### Exercise
Copy the items word for word, starting at the line with "The width and height of the screenshot is (665, 431)." and running through the last line of the items.

[Dataset items]

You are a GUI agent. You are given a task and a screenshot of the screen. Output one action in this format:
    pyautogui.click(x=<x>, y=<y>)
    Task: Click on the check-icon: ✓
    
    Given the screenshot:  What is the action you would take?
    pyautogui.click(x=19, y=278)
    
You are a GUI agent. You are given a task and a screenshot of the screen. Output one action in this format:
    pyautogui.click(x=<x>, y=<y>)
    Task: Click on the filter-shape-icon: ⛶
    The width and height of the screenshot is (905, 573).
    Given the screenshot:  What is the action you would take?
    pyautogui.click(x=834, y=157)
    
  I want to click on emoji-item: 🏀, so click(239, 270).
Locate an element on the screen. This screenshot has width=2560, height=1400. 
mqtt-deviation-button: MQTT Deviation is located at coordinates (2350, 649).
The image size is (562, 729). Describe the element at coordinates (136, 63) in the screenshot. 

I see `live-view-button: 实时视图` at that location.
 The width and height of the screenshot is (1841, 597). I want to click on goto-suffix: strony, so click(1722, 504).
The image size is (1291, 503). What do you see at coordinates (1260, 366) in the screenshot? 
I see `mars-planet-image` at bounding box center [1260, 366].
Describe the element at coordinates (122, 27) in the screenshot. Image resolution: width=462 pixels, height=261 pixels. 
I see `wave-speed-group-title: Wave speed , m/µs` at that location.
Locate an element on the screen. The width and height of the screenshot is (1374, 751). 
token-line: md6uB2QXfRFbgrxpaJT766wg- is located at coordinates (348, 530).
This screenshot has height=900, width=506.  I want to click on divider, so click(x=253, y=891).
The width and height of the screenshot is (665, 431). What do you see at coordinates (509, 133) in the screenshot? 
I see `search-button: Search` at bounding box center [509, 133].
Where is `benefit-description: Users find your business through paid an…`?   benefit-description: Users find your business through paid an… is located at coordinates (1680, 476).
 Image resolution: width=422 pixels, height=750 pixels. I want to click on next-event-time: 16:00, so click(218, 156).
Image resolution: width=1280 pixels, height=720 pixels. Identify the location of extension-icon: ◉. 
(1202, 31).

### Finished exercise
The width and height of the screenshot is (665, 431). What do you see at coordinates (509, 133) in the screenshot? 
I see `search-button: Search` at bounding box center [509, 133].
Where is `benefit-description: Users find your business through paid an…`?   benefit-description: Users find your business through paid an… is located at coordinates (1680, 476).
 Image resolution: width=422 pixels, height=750 pixels. I want to click on next-event-time: 16:00, so click(218, 156).
Image resolution: width=1280 pixels, height=720 pixels. Identify the location of extension-icon: ◉. 
(1202, 31).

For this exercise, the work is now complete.